Local reactions: burning sensation, sharp pain at the irradiation site.

Contraindications

Hypersensitivity; renal failure; hepatic failure; pregnancy; lactation period.

Use in Pregnancy and Lactation

Contraindication: pregnancy and lactation period.

Use in Hepatic Impairment

Contraindication: hepatic failure.

Use in Renal Impairment

Contraindication: renal failure.

Special Precautions

Administration of the photosensitizer should be carried out under the supervision of a physician with subsequent clinical monitoring of the patient’s condition.

For 4-6 weeks after the administration of hydroxyaluminium trisulfophthalocyanine, the patient must be isolated from bright sunlight. The patient is allowed to stay in a room with artificial light sources.

With a sufficiently high radiation power density (200-300 mW/cm), the pain syndrome in the impact zone can persist from several hours to 1 day after PDT; relief of pain sensations in this case can only be achieved by using narcotic analgesics.

For the prevention and relief of toxic manifestations associated with skin photosensitivity, starting from the first days after PDT, strict adherence to the light regimen for 4-6 weeks, intake of antihistamine and antioxidant medications, and the use of sunscreens on exposed areas of the skin of the face and hands are recommended.

Drug Interactions

Does not cause toxic phenomena when combined with cisplatin, platidiam, fluorouracil, and epirubicin.

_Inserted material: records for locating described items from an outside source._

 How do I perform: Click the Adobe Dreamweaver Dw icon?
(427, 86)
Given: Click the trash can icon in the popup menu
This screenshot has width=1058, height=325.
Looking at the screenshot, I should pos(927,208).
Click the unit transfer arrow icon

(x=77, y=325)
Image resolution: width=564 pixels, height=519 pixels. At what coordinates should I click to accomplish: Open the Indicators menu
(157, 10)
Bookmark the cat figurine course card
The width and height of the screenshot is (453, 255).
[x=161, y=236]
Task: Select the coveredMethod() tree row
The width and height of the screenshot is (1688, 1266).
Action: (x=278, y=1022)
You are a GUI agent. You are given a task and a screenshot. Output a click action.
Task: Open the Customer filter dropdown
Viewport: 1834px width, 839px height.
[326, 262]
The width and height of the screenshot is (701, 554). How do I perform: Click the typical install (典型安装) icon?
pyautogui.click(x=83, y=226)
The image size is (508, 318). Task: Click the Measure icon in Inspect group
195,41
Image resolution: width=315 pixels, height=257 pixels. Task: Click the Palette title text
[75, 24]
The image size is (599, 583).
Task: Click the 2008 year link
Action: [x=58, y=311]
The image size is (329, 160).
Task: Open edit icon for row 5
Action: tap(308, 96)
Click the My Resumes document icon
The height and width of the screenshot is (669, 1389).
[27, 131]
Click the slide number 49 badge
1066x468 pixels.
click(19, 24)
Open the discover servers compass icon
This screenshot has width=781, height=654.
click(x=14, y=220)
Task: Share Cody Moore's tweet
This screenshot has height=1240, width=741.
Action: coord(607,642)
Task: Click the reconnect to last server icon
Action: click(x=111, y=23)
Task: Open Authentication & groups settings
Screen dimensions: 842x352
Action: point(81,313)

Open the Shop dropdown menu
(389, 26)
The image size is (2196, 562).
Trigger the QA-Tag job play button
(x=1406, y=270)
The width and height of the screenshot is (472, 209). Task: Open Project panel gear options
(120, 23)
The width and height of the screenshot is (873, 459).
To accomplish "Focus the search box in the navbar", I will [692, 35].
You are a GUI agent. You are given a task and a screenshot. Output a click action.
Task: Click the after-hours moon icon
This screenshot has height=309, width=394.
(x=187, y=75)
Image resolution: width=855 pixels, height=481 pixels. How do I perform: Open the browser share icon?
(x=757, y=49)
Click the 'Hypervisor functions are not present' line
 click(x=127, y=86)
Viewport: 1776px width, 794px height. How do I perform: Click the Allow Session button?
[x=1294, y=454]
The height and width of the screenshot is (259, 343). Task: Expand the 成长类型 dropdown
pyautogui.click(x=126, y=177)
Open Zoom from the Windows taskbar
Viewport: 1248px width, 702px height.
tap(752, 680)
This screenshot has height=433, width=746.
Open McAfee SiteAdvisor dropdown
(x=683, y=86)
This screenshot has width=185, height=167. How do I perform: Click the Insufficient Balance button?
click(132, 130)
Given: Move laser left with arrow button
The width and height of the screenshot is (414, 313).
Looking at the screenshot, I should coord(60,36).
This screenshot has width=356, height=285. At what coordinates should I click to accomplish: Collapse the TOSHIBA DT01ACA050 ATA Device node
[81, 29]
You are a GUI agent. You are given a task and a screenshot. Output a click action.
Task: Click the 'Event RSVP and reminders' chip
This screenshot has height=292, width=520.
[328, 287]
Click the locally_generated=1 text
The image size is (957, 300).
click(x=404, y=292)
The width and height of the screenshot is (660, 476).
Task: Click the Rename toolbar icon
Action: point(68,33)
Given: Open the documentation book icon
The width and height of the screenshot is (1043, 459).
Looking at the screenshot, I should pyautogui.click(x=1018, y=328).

Ascorbic acid enhances the effect of PDT.

Storage Conditions

Store at 2°C (36°F) to 25°C (77°F). Keep in original packaging, protected from light. Keep out of reach of children.

Dispensing Status

Rx Only

Important Safety Information

This information is for educational purposes only and does not replace professional medical advice. Always consult your doctor before use. Dosage and side effects may vary. Use only as prescribed.